At a couple of recent meetings, the City Council has plodded through a set of summary procedural rules that we’ve spent a great deal of money having our city attorney draft. This has been a pointless exercise for a number of reasons, not the least of which is that we’re not learning anything about the very point of parliamentary procedure (to enable the majority to make decisions, while protecting the rights of the minority to participate) nor the theory supporting procedural motions and their standard characteristics.
I argue that a better course would be to adopt Robert’s Rules of Order, and arrange for training for the mayor and council on how to work within that standard framework.
Why Robert’s Rules of Order?
It’s the Standard
Adopting Robert’s Rules of Order is, in fact, the norm for local governments. For example, the following nearby city governing bodies have adopted Robert:
By some estimates, ninety percent of the voluntary associations in our country use Robert.
Moreover, if a governing body doesn’t adopt any rules at all, the common law still requires the body to follow general parliamentary law. See Paul McClintock in the MRSC article “Meeting Tips and Myths.”
Robert’s Rules includes a set of modified rules for small boards, i.e. groups of less than 12. In Robert’s Rules In Brief, see page 158. Jurassic Parliament , the meeting consultant the Association of Washington Cities has offered at recent trainings, recommends adoption of a modified set of rules for small boards. See this Jurassic Parliament Tip Sheet. I purchased a copy of this document for each city councilmember.
It’s a Complete Reference
The rules of procedure drafted by our City Attorney are far from complete. They lack an explanation of the fundamentals of parliamentary procedure, for example:
- No explanation of the four basic types of motions (see pages 126-129 of In Brief)

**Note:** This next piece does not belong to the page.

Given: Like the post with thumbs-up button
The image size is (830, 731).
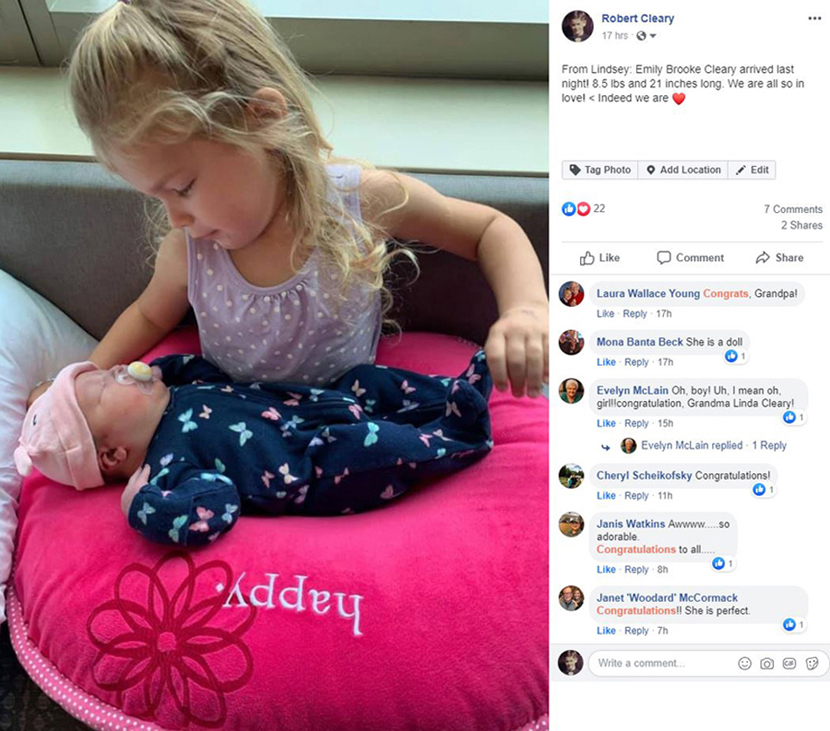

- No explanation of how motions are presented (page 20)
- No explanation of how debate is structured to preserve decorum (page 31)
- No explanation of how to make amendments (page 39)
- No information on the precedence of motions (page 105)
- No explanation of the role of the chair (see below)
- No explanation of the notion of “suspending the rules” (see efficiency, below)
It’s not necessary or wise to spend time and dollars drafting new versions of established rules. Instead, we should just adopt Robert’s Rules as the baseline.
It Establishes the Role of the Chair
The chair’s role as moderator of the meeting is to impartially run the meeting according to its rules—not to participate in the debate by offering rebuttal after each member’s remarks. In Robert’s Rules In Brief, see page 69. The set of rules drafted by our City Attorney omit this important principle.
Each of the examples above are important to have in writing in order for group to exercise its will. In the absence of rules, the chair becomes a dictator by necessity. That’s not democracy.
It Promotes Efficiency
Robert includes easy methods to move the meeting along while preserving the rights of the body to govern itself. Today, the mayor makes many decisions about the course of the meeting on his own, effectively usurping the right of the council to govern its own affairs. Under Robert, these decisions require approval of the members—but getting such approval need not be onerous. In In Brief, see page 68 for a description of “unanimous consent”—a streamlined procedure for handling matters upon which there is actual consensus.
It Defines the Role of the Council
The City Council should understand that it can do what it wants. The Council is not dependent on the mayor or staff to add items to agendas, nor is it constrained by any of the rules it has adopted or will adopt. At any time, the Council could vote by 2/3 to “suspend the rules” to do what it needs to do. See page 93 of In Brief.
How would we adopt Robert?
Both our currently-adopted and city attorney-proposed rules of procedure amount to 2-3 pages dedicated to procedures covered by Robert. We could replace all that imprecise verbiage with the following:
The rules contained in the current edition of Robert's Rules of Order Newly Revised govern City Council meetings in all cases to which they are applicable and in which they are not inconsistent with state law, city ordinances, or any special rules of order the Council may adopt.
We could then adopt any special rules of order (e.g. the rules for small boards) subsequently in our revised procedures resolution.
Parliamentary Procedure Training
All of us—council, mayor, and city attorney—would plainly benefit from real training in parliamentary procedure and best practices in conducting a meeting. We don’t have to search for an expert: I’ve repeatedly suggested Ann Macfarlane, a recognized local authority on parliamentary procedure and meeting protocol. Macfarlane regularly presents at AWC meetings and writes for the Council/Commission Advisor column for the MRSC website.
Macfarlane offers a 3-4 hour interactive training through her consulting firm, Jurassic Parliament. Eric Johnson and I participated in one of her trainings at last year’s AWC Newly Elected Officials training. She presented again at the AWC Annual Meeting I attended in June:
The Oak Harbor City Council held a training with her last year, and I arranged for her to train the Skagit County Planning Commission. Each of these trainings has been fun, engaging, and extremely helpful. As you can tell, I’m a big fan. The Planning Commission and other city boards and commissions could also benefit from and participate in the training. With a little introduction, Robert is accessible to everyone and it could help correct ongoing problems with the way our City Council operates.